Travelling in time is something humans have dreamed of and written many novels and movies about, and today I felt kind of like that - from A Space Odyssey to another 80's classic, Gremlins 😊.
However, this gremlin is not scary like those you could not feed after midnight or get wet. In fact, the Gremlin that I will talk you about will become your best friend if you need to create a Graph Database in Cosmos DB.
Following my last post in the series about Cosmos DB where we saw how to create our first Cosmos DB database using the SQL API, I want to show you how to create your first Graph using the Gremlin API.
Background
Graph databases are No-SQL databases and, as we have seen previously, data is usually stored in JSON documents. These are no different, but in this case, they are classified in two different groups:
- Vertices, which in a ER model would be the entities
- Edges, which in an ER model, would be the relationships between the Entities.
Hold on a second, you are a DBA and I am telling you this is about Entities and Relationships, why do you need to learn about this? How is this any different to what you have been doing for the last 20 years?
Well, unfortunately we have all seen these 300+ lines of SQL queries with 20+ joins that you know when you start running them, but you never know if that’s going to finish today or tomorrow at 7pm.
Small databases are very forgiving because the amount of data you can pull at once is not that much, but when you start joining a 100M+ rows table to another 20M+ and more, either you are really proficient in query tuning or your application’s performance will be unpleasant.
Graph databases in Cosmos DB benefit from the same features, like the SQL API, it is globally distributed, scales independently throughput and storage, provides guaranteed latency, automatic indexing and more. So when relational databases choke with certain queries, No-SQL databases come to play.
Gremlin is the query language used by Apache Tinkerpop and it is implemented in Azure Cosmos DB. This language enables us to transverse graphs and answer complex queries that would be otherwise very expensive to run in traditional relational database engines.
Everyone Else’s Use Case Vs My Use Case
Every time I read or watch presentations about Graph databases, the use cases are always the same: Social Networks, Product Recommendations or the Busy Traveller… boring!
Today let’s imagine something super exciting; a football (or soccer) match! I know for lots of people it is just 22 guys chasing a football, but anyway, millions around the globe love it.
This can be our starting point for our Graph database, we have all elements.
- Vertices will be “Team A”, “Team B” and “Football Match”
- Edges will be the arrows from “Team A” and “Team B” to “Football Match”
I am sure my fellow DBAs did not see that coming 😊, the ‘Football Match” is not an Edge (Relationship), it’s a Vertex (Entity) - just not the same type as the football teams.
This is just one match, now imagine the Premier League: ten matches a week, thirty eight weeks each season, one season every year. Add players, stadiums, goal, faults, referees… Now we’re talking!
Kick-off
At this point I assume you all have access to an Azure subscription and have created a Cosmos DB account which will use the Gremlin API. If not, please see my posts First Steps with Cosmos DB and Creating your First Cosmos DB Database for details how to bring you up to speed.

[EXERCISE MATERIALS]
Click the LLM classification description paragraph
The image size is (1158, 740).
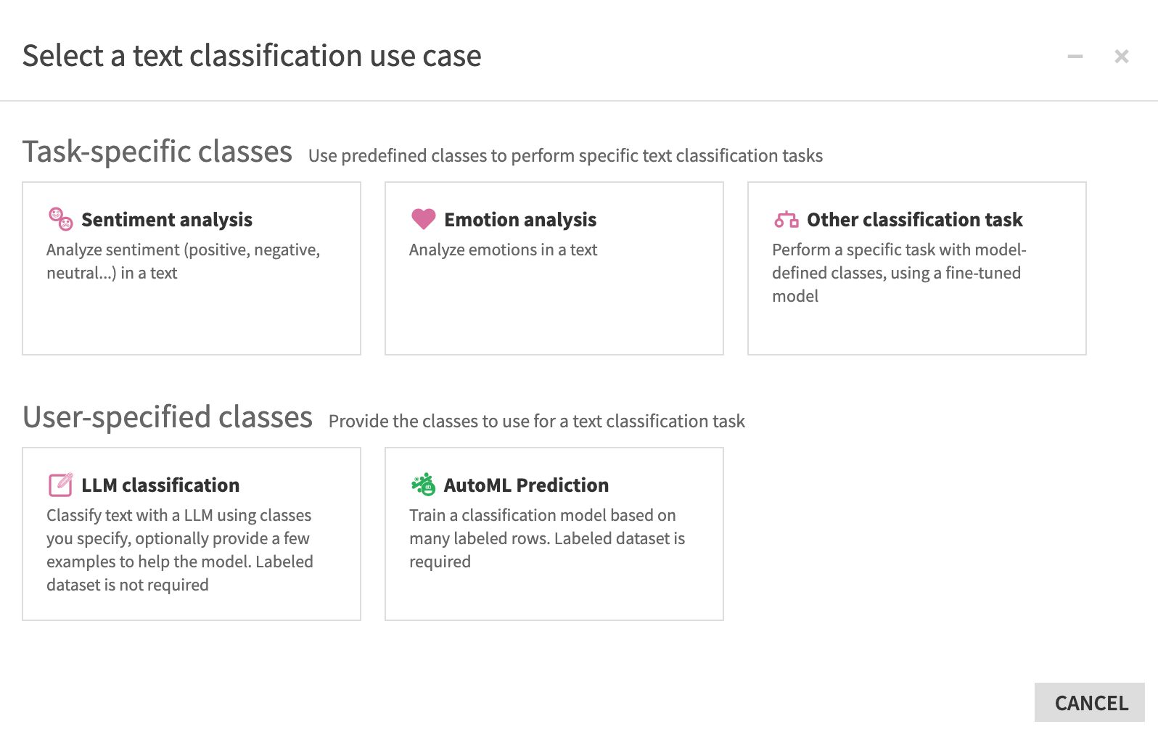click(180, 550)
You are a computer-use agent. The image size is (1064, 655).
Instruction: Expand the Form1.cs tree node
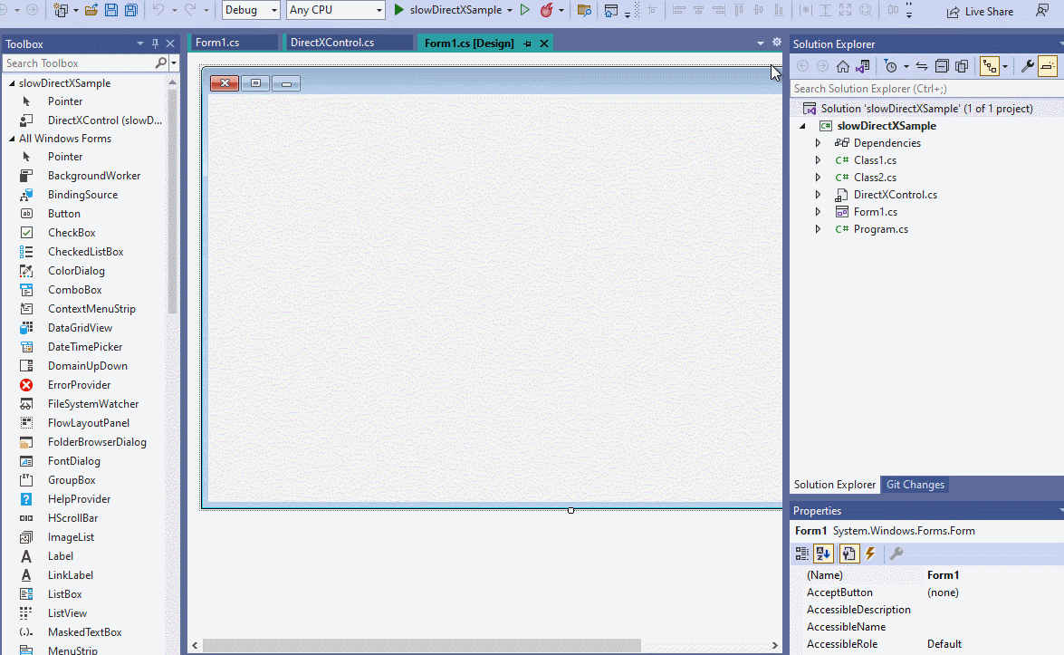coord(818,211)
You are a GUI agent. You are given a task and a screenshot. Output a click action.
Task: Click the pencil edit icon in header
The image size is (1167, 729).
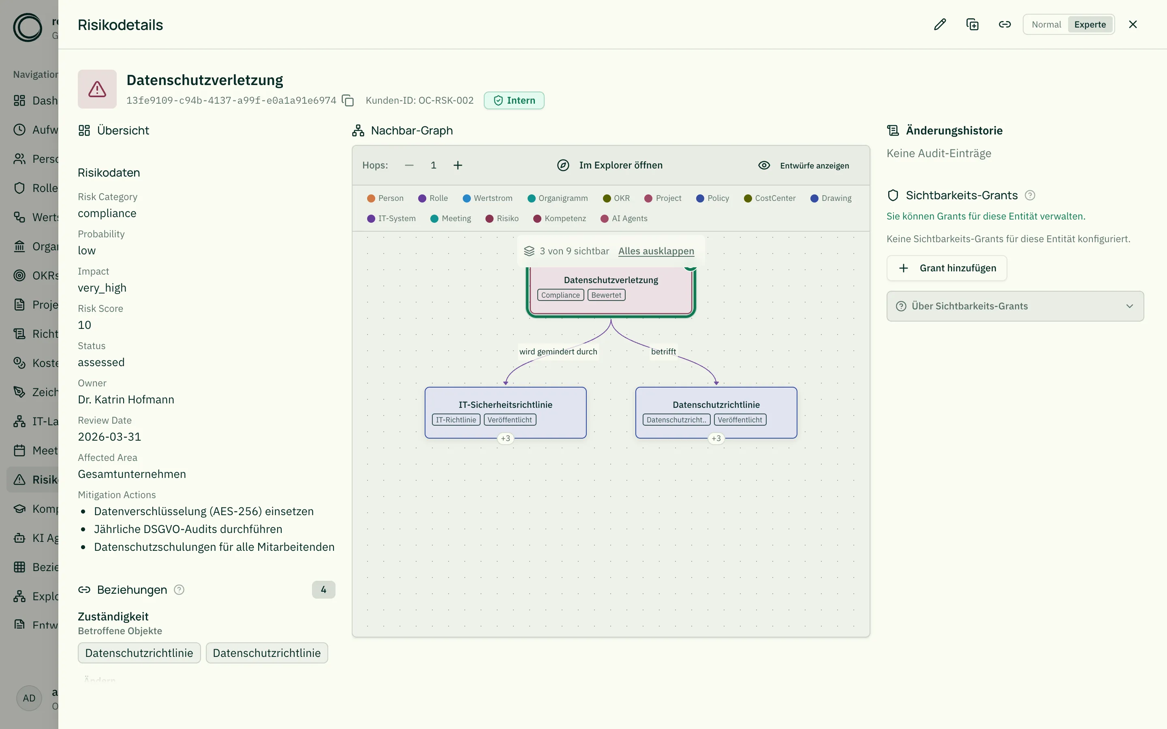(x=940, y=25)
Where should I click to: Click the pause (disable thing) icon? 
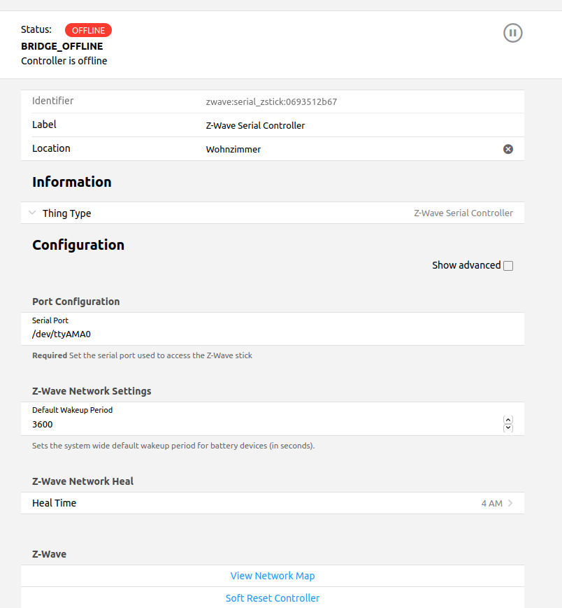[513, 32]
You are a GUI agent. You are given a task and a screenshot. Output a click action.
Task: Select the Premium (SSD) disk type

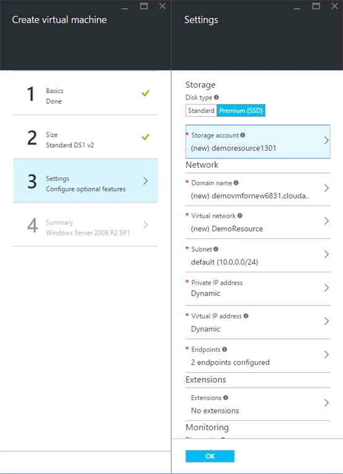point(241,110)
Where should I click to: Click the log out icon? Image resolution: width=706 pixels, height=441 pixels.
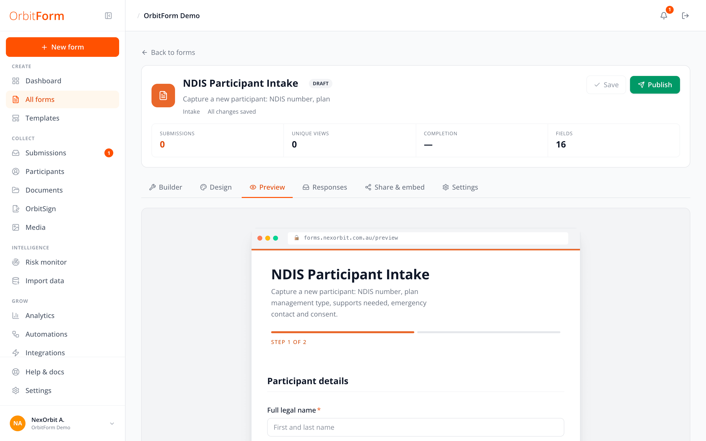coord(685,16)
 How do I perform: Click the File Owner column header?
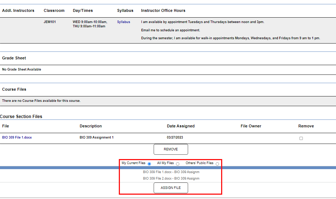click(x=251, y=126)
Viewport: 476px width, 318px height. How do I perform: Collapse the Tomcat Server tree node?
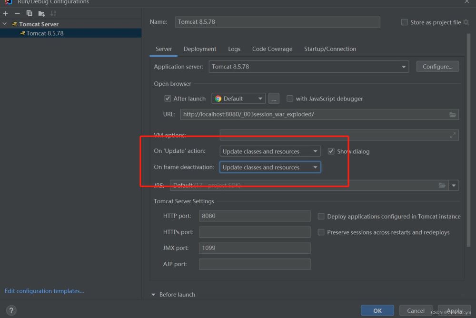coord(5,24)
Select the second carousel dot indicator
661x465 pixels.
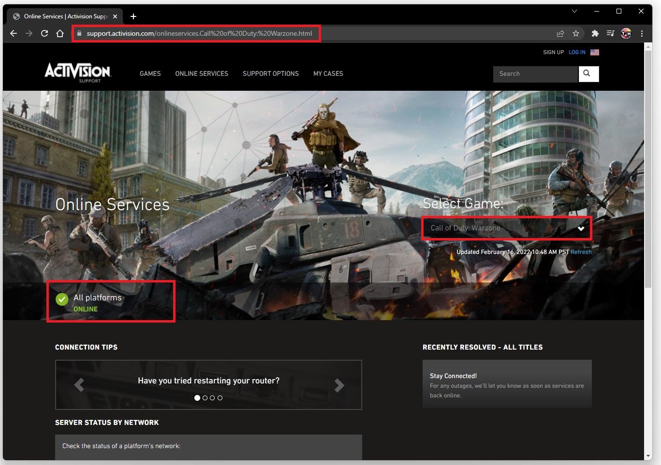(205, 398)
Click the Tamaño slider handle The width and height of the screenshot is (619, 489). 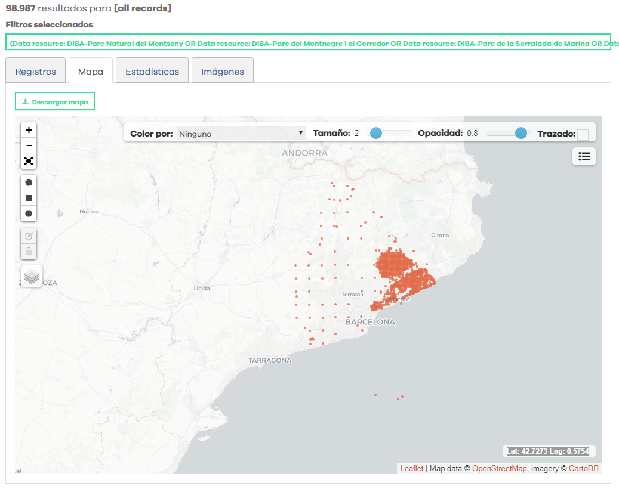tap(375, 133)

[THE TASKS]
[1] Reproduce the passage of the Cosmos DB Gremlin article from "Travelling in time" up to and including "in Cosmos DB.".
[2] Shift the coordinates in the listing by adding 31 to every number in the answers, and give again only the lines from the line with "Where should I click to: Click the pause" up to and including the line with "click(x=251, y=126)", with their requests kept. Leave the pictures out of your reply.

[ANSWERS TO THE TASKS]
[1]
Travelling in time is something humans have dreamed of and written many novels and movies about, and today I felt kind of like that - from A Space Odyssey to another 80's classic, Gremlins 😊.
However, this gremlin is not scary like those you could not feed after midnight or get wet. In fact, the Gremlin that I will talk you about will become your best friend if you need to create a Graph Database in Cosmos DB.

[2]
Where should I click to: Click the pause (disable thing) icon? 
[544, 63]
You are a GUI agent. You are given a task and a screenshot. Output a click action.
Task: Select the Premium (SSD) disk type

point(272,141)
Where should I click to: Click the log out icon? Image resolution: width=706 pixels, height=441 pixels.
coord(716,47)
 How do I perform: Click the File Owner column header?
click(x=282, y=157)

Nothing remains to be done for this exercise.